→ EXERCISE
For this exercise, repeat exactly the lines below starting at the line holding "You are a GUI agent. The screenshot is 308×2576." and ending at the line holding "فروش آبمیوه گیری بایترونbam800", both included, with no extra lines and no pictures.

→ DATASET RECORDS

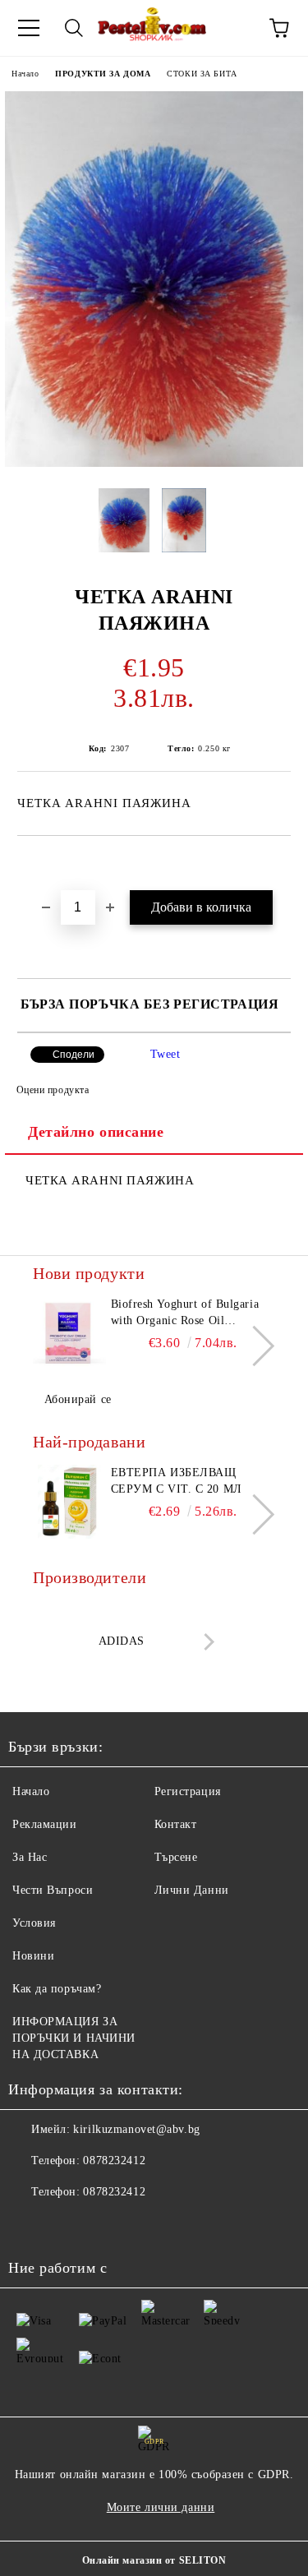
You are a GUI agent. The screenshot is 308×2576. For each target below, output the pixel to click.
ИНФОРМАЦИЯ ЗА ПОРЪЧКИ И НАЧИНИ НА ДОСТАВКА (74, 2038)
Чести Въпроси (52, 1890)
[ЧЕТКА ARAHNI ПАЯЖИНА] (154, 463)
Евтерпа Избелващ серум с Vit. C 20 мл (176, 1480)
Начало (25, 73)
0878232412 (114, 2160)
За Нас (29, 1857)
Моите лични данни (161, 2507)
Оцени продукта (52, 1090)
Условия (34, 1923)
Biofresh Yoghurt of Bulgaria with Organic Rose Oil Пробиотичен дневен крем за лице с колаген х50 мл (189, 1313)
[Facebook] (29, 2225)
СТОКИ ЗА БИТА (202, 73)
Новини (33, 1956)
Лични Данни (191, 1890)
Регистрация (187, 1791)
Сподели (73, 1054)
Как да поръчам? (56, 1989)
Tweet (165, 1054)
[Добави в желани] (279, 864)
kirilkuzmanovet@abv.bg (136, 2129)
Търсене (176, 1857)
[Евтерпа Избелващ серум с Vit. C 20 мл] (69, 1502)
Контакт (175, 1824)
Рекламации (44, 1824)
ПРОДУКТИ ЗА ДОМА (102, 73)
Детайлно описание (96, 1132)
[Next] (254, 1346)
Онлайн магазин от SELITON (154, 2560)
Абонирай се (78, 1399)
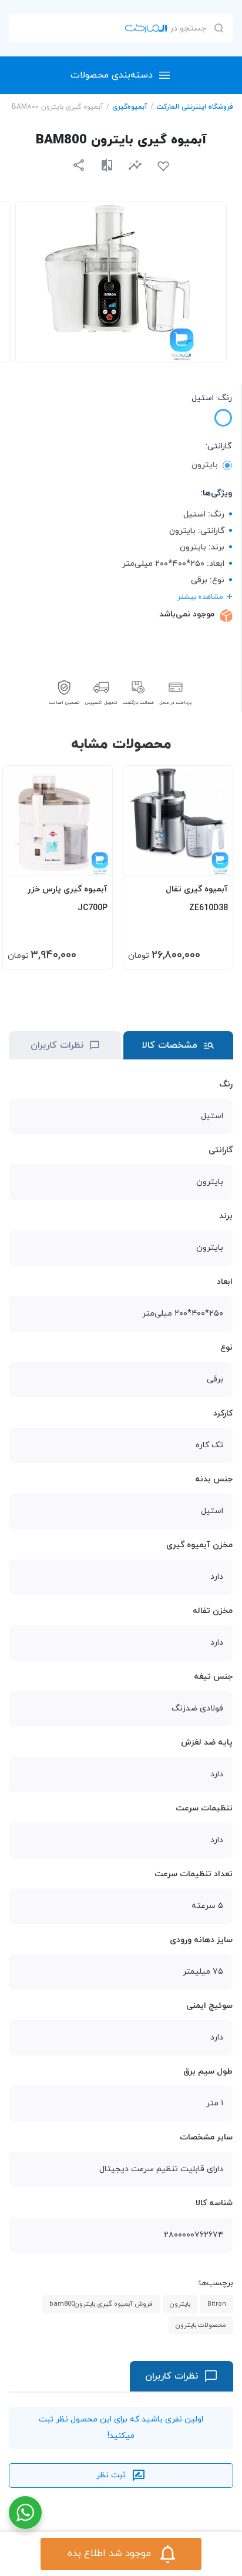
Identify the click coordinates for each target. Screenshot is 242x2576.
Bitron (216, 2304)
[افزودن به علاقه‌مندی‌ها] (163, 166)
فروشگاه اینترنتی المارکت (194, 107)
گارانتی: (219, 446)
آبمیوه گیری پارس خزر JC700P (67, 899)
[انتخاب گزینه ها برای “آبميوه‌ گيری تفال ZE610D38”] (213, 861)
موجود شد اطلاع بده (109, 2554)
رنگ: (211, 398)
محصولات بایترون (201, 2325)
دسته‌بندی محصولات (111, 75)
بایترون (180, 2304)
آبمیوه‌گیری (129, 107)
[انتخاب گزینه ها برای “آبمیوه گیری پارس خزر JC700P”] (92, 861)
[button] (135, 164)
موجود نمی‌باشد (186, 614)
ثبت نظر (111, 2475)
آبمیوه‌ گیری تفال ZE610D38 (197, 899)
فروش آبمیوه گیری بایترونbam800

...

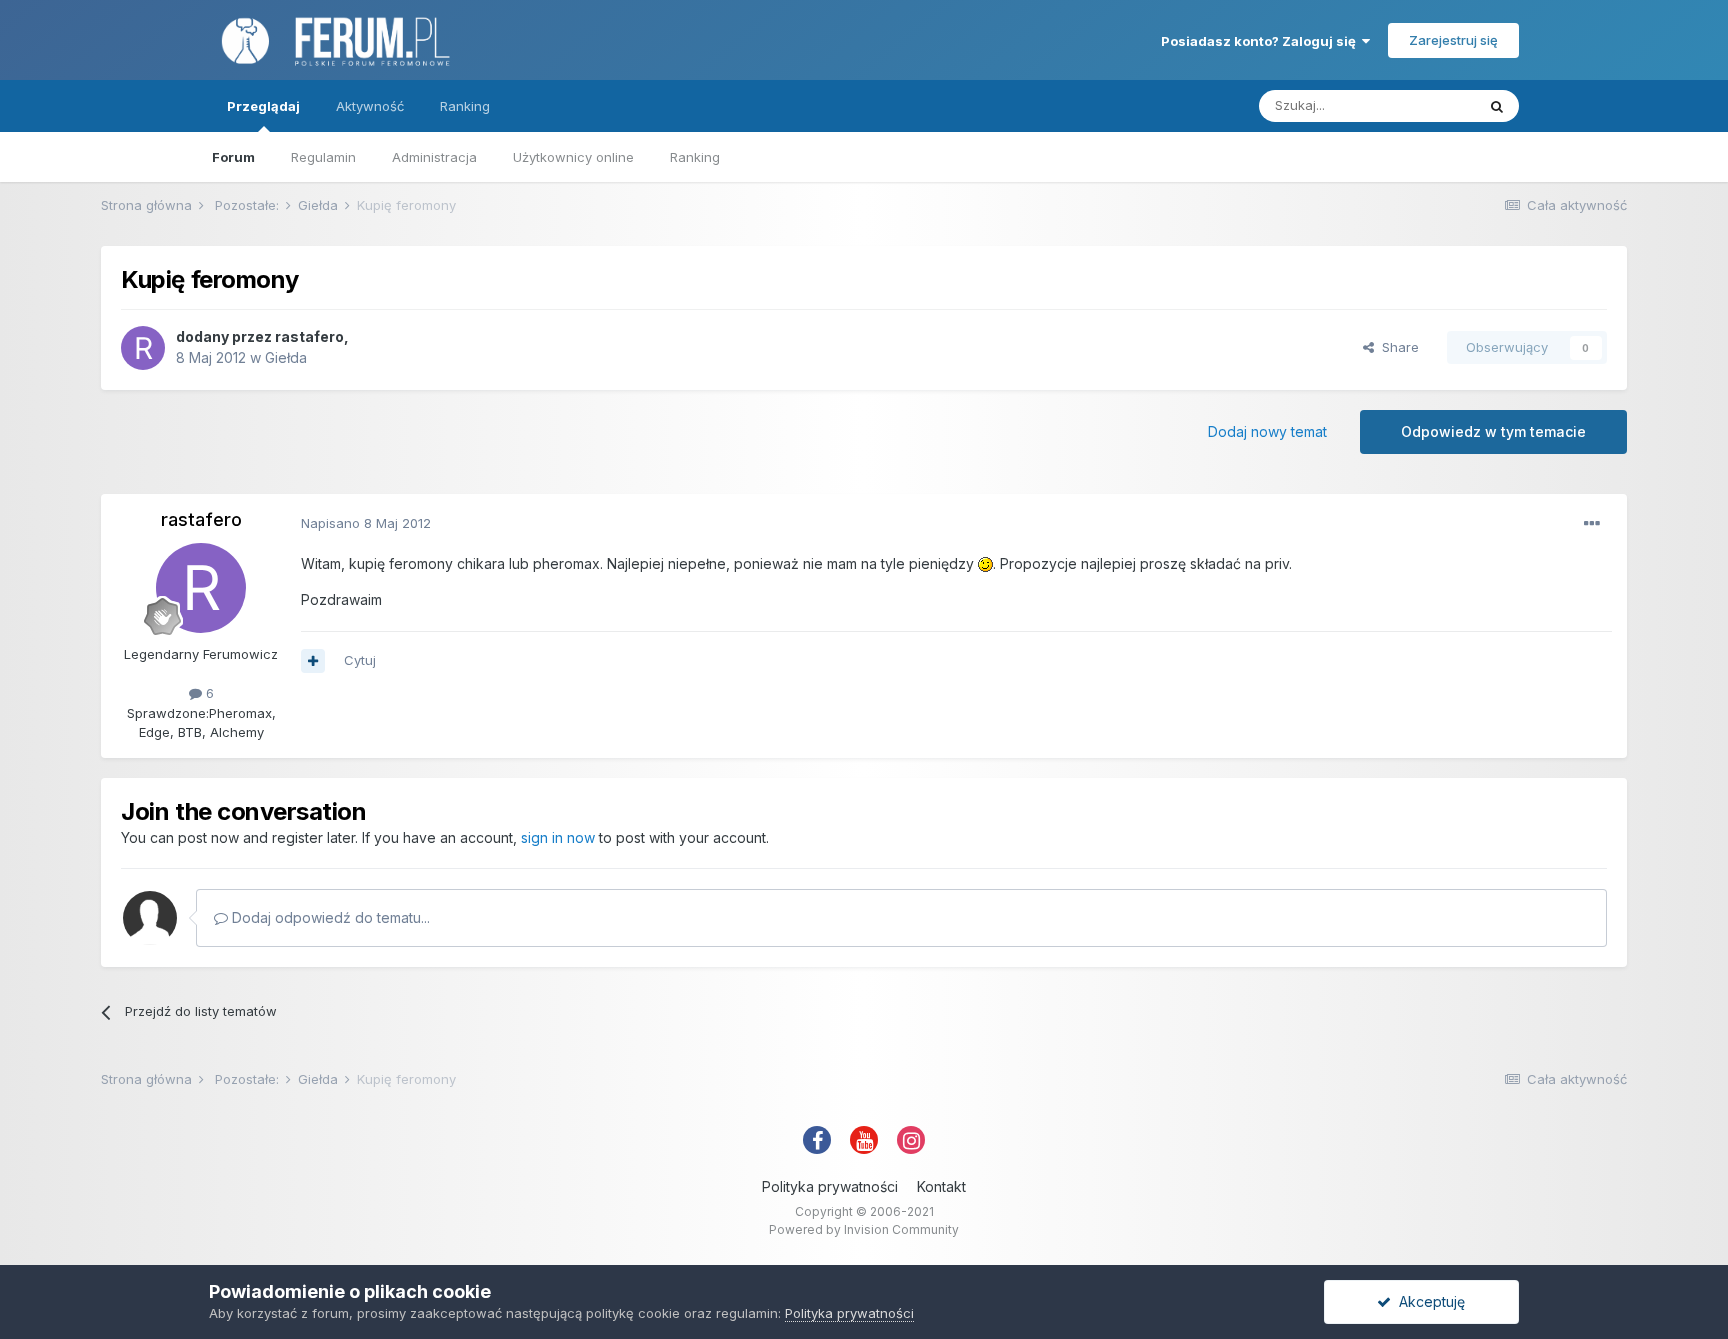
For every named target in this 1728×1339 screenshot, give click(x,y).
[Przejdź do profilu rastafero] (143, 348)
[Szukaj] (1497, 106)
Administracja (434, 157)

--

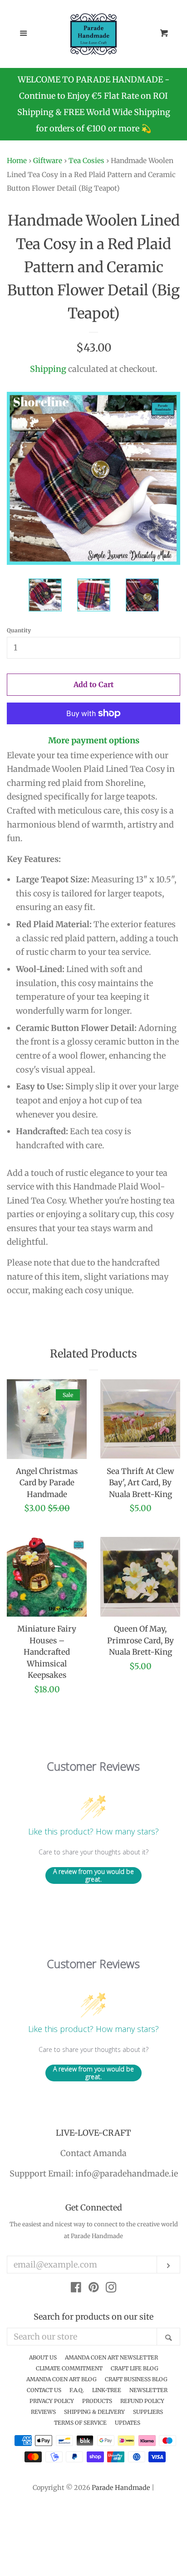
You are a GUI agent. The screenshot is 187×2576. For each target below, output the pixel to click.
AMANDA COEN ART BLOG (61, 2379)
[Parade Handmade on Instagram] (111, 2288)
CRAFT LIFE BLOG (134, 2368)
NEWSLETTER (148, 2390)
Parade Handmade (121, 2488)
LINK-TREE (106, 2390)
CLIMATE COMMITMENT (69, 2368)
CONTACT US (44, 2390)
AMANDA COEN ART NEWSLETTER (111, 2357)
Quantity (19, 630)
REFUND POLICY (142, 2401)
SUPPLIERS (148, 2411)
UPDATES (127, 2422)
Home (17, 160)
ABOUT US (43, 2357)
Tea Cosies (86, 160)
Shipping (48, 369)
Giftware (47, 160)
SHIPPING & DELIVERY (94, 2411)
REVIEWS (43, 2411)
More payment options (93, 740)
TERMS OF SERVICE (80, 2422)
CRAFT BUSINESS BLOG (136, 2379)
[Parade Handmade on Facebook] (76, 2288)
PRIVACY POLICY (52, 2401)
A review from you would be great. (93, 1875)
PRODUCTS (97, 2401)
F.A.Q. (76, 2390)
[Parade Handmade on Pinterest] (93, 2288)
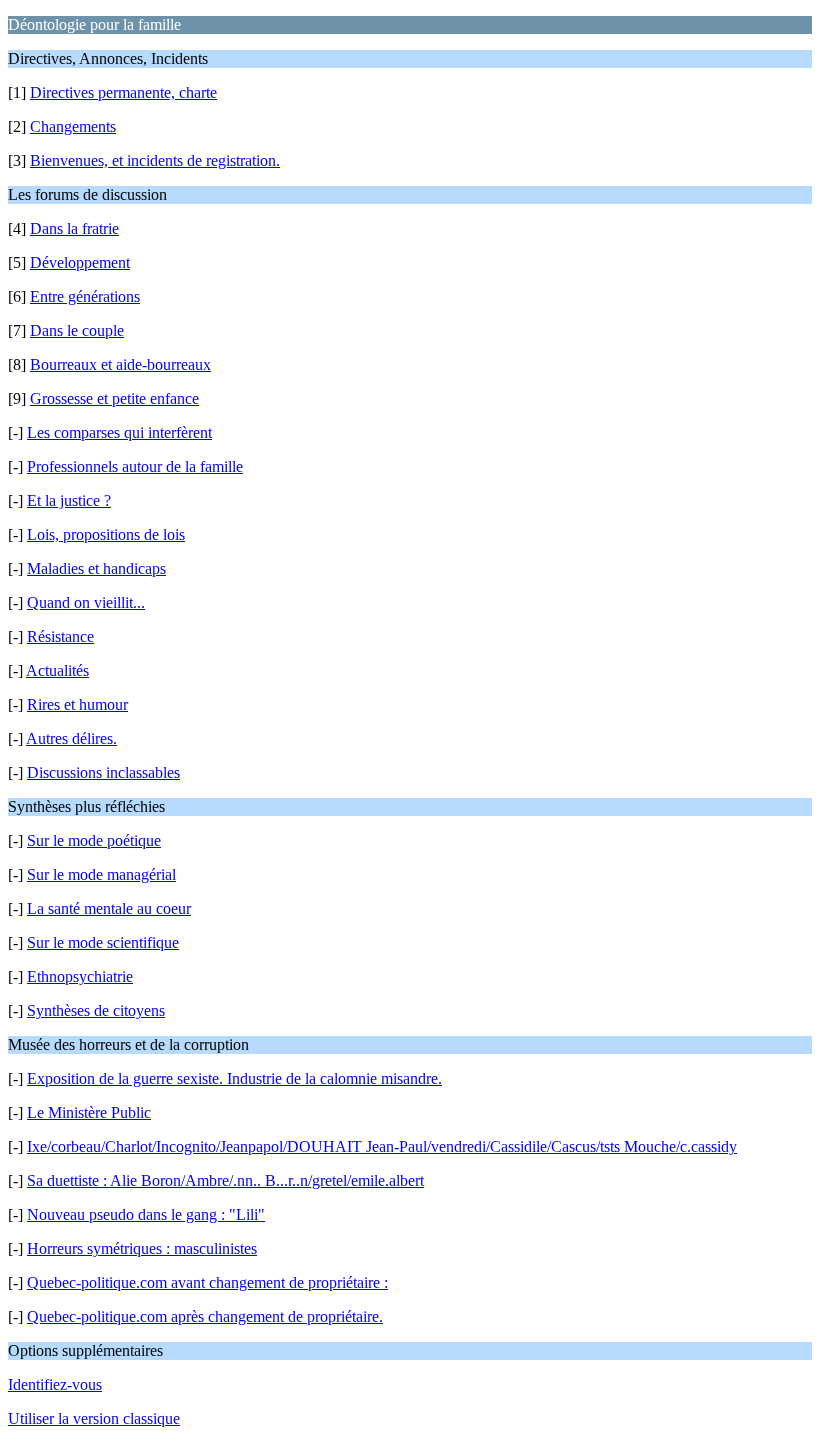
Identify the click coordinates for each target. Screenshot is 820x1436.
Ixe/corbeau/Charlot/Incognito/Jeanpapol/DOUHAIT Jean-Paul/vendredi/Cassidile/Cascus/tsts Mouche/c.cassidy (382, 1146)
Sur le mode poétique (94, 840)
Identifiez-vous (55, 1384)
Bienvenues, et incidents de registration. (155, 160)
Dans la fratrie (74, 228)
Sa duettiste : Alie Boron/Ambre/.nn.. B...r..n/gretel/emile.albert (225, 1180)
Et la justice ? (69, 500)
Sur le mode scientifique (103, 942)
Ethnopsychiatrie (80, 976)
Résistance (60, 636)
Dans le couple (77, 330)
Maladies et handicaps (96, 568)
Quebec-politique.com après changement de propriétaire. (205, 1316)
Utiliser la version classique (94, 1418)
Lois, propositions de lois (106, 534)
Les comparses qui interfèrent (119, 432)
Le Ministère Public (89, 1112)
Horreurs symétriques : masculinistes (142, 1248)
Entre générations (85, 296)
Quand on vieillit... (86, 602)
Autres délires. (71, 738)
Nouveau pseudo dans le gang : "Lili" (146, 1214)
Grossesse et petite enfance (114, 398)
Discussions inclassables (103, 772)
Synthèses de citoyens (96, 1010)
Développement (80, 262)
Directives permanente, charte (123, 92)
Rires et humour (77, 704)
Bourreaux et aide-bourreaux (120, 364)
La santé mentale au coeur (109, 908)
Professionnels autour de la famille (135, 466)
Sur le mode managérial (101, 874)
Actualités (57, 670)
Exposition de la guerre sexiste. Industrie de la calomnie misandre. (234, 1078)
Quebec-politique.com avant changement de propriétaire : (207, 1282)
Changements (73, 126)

→ OUTPUT FOR THIS TASK
You are a GUI agent. The screenshot is 308×2576. For each target below, output the pixel to click.
ИНФОРМАЦИЯ ЗА ПОРЪЧКИ И НАЧИНИ НА ДОСТАВКА (74, 2038)
Чести Въпроси (52, 1890)
[ЧЕТКА ARAHNI ПАЯЖИНА] (154, 463)
Евтерпа Избелващ серум с Vit. C 20 мл (176, 1480)
Начало (25, 73)
0878232412 (114, 2160)
За Нас (29, 1857)
Моите лични данни (161, 2507)
Оцени продукта (52, 1090)
Условия (34, 1923)
Biofresh Yoghurt of Bulgaria with Organic Rose Oil Пробиотичен дневен крем за лице с колаген х50 мл (189, 1313)
[Facebook] (29, 2225)
СТОКИ ЗА БИТА (202, 73)
Новини (33, 1956)
Лични Данни (191, 1890)
Регистрация (187, 1791)
Сподели (73, 1054)
Как да поръчам? (56, 1989)
Tweet (165, 1054)
[Добави в желани] (279, 864)
kirilkuzmanovet@abv.bg (136, 2129)
Търсене (176, 1857)
[Евтерпа Избелващ серум с Vit. C 20 мл] (69, 1502)
Контакт (175, 1824)
Рекламации (44, 1824)
ПРОДУКТИ ЗА ДОМА (102, 73)
Детайлно описание (96, 1132)
[Next] (254, 1346)
Онлайн магазин от SELITON (154, 2560)
Абонирай се (78, 1399)
Identify the click coordinates for each target. Screenshot is 242x2576.
Bitron (216, 2304)
[افزودن به علاقه‌مندی‌ها] (163, 166)
فروشگاه اینترنتی المارکت (194, 107)
گارانتی: (219, 446)
آبمیوه گیری پارس خزر JC700P (67, 899)
[انتخاب گزینه ها برای “آبميوه‌ گيری تفال ZE610D38”] (213, 861)
موجود شد اطلاع بده (109, 2554)
رنگ: (211, 398)
محصولات بایترون (201, 2325)
دسته‌بندی محصولات (111, 75)
بایترون (180, 2304)
آبمیوه‌گیری (129, 107)
[انتخاب گزینه ها برای “آبمیوه گیری پارس خزر JC700P”] (92, 861)
[button] (135, 164)
موجود نمی‌باشد (186, 614)
ثبت نظر (111, 2475)
آبمیوه‌ گیری تفال ZE610D38 (197, 899)
فروش آبمیوه گیری بایترونbam800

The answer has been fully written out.